One of the first pieces of advice Hill's character Aaron is given is to only tell Aldous what he wants to hear, even if it means lying about how he actually feels. This specifically revolves around the Infant Sorrow song "African Child," which is referred to in the movie as the worst thing for Africa since Apartheid. While Aaron almost immediately breaks the rule and callously tells Aldous how terrible the song was -- in contrast to the rock star's mother and manager, who both go out of their way to pad his ego -- it becomes clear by the end of the film that Aldous would have been much better off if those around him had been honest with him from the beginning.

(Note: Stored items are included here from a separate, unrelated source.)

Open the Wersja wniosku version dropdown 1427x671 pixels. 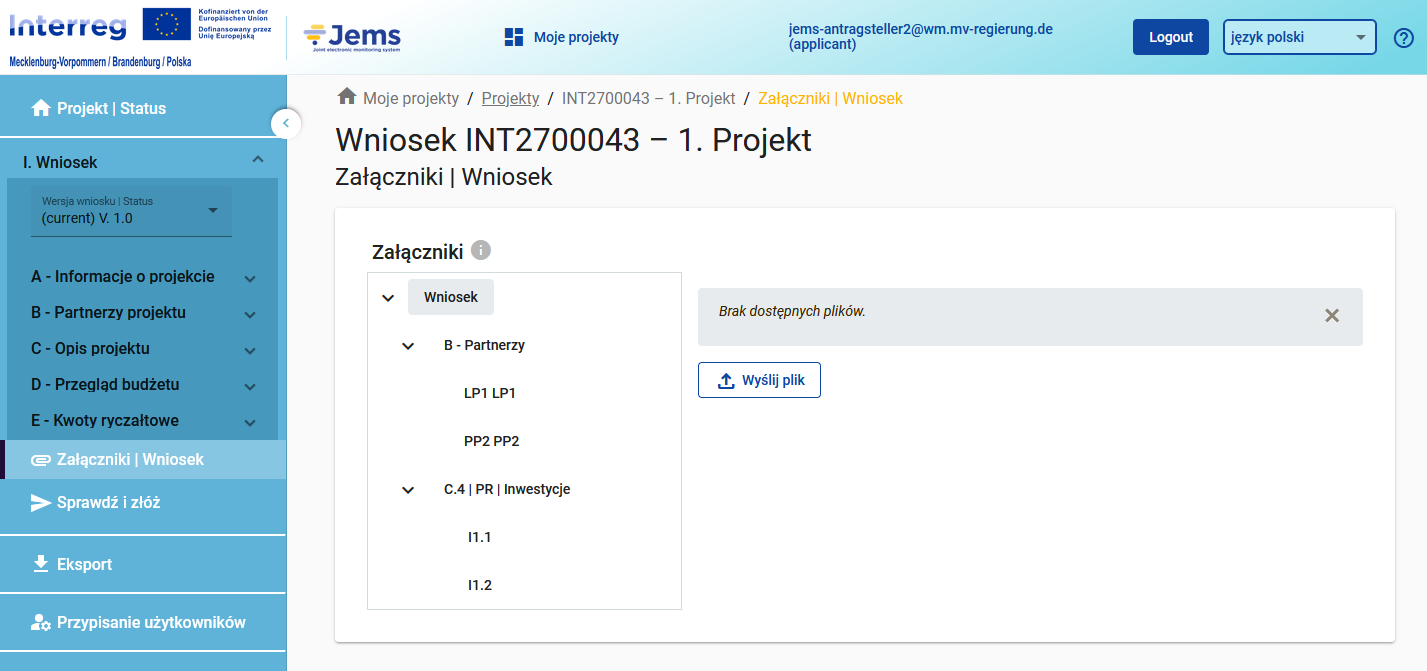coord(131,211)
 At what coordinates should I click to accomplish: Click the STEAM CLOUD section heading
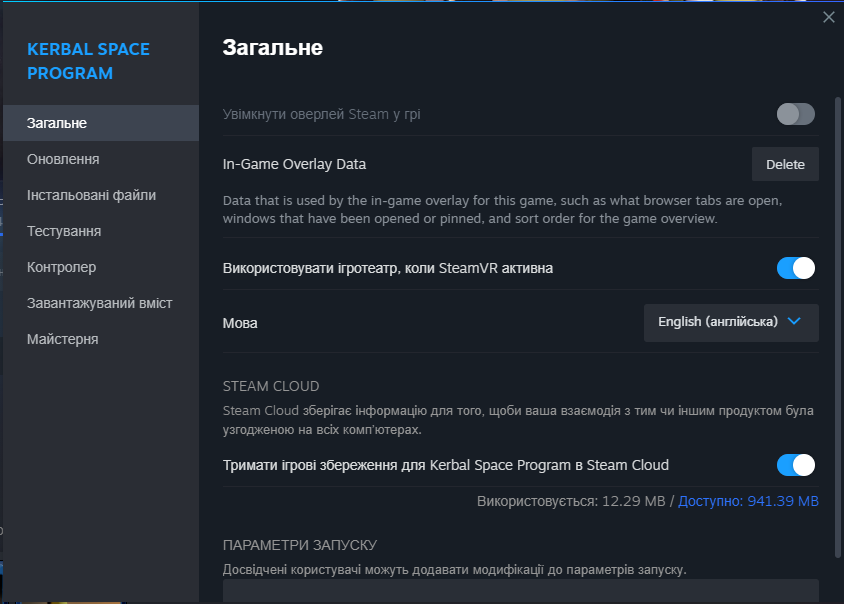click(271, 386)
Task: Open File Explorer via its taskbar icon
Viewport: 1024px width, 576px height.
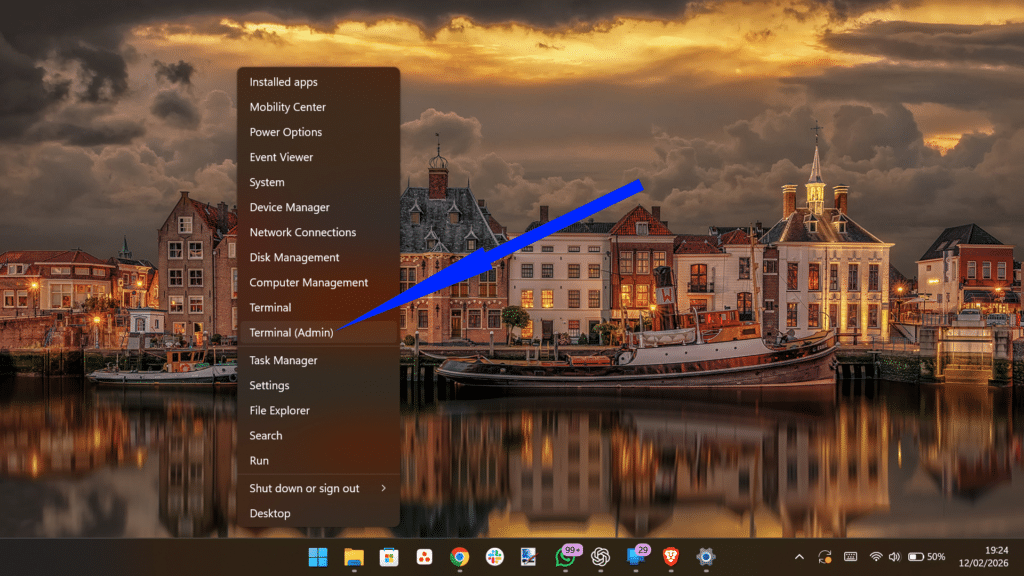Action: pyautogui.click(x=354, y=557)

Lesson: Stay true to your ideals

Aaron is introduced as an idealistic young intern living in a money-driven industry, and he doesn't truly realize how manipulative the music business is until the end of the film. He ends up leaving his internship at Pinnacle Records and opening up his own production gig with Aldous in Seattle because he doesn't agree with the money-centric attitude at a major label like Pinnacle.

Lesson: Don't do drugs

It's hard to believe that a film featuring such an extensive amount of drug and alcohol consumption could possibly have an anti-drug message, but "Get Him To The Greek" somehow manages to pull it off. Leading man Russell Brand has been sober for the past seven years and is a patron of the drug treatment charity Focus 12, so the message is something that must hit close to home for him. In the end, Snow goes sober once again and regains his fame in the process.

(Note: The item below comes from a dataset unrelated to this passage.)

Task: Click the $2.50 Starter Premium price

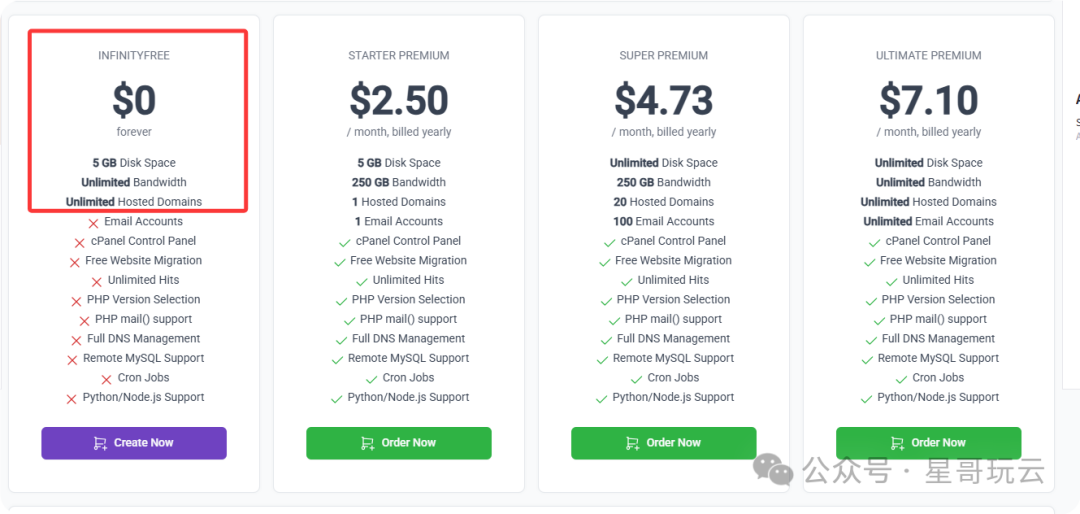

Lesson: Relationships are compromise

Over the course of the film, Aaron and his girlfriend Daphne (Elisabeth Moss) go through almost every relationship issue imaginable. Both are very focused on their careers -- hers in medicine and his in music -- but it is clear from the beginning that there is an imbalance of power between them. It comes to the breaking point when she announces they are going to up and move to Seattle so she can pursue a residency there; it is not a discussion of the possibilities but rather a matter-of-fact "this is how it is." It ends up taking a threesome with Aldous (couples: we do not recommend you try this at home) to work through their issues, and their relationship ends up happy and healthy in the end.

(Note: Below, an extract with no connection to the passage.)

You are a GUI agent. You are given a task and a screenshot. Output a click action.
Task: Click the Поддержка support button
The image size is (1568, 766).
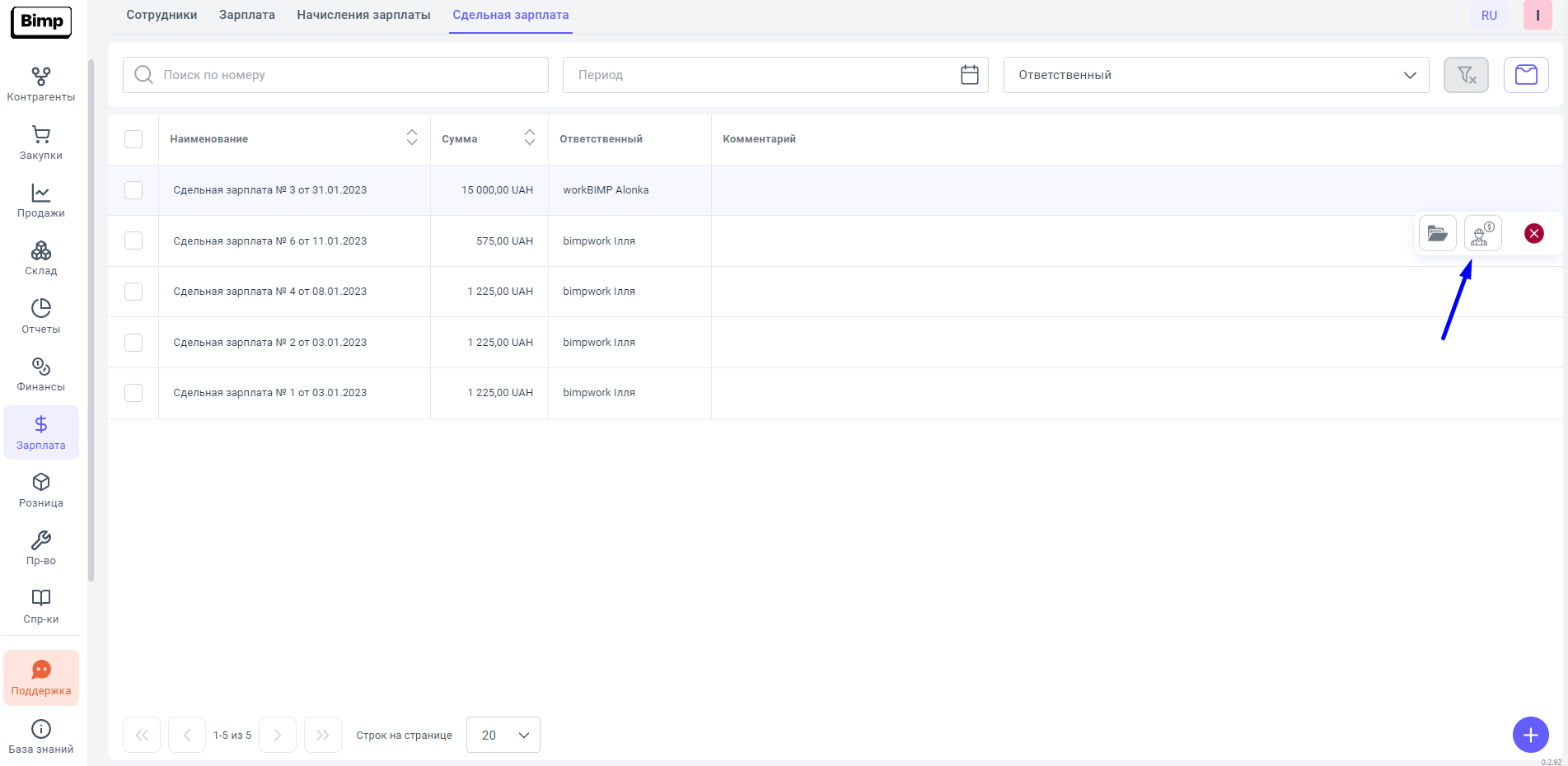coord(40,678)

Lesson: There's more to life than having 'The Life'

In our celebrity-driven culture, it's hard to imagine that anything could be better than claiming fame and fortune. The onslaught of reality television over the past decade has made it seem that anyone can claim their 15 minutes. But as Aldous emotionally states at the end of the film, he is unhappy and lonely, and has lost everything that meant everything to him except for his career. Both he and Aaron willingly sacrifice the high-stakes Los Angeles lifestyle in the end to live a healthier, more satisfactory existence in Seattle, fulfilling their dreams more successfully in the process.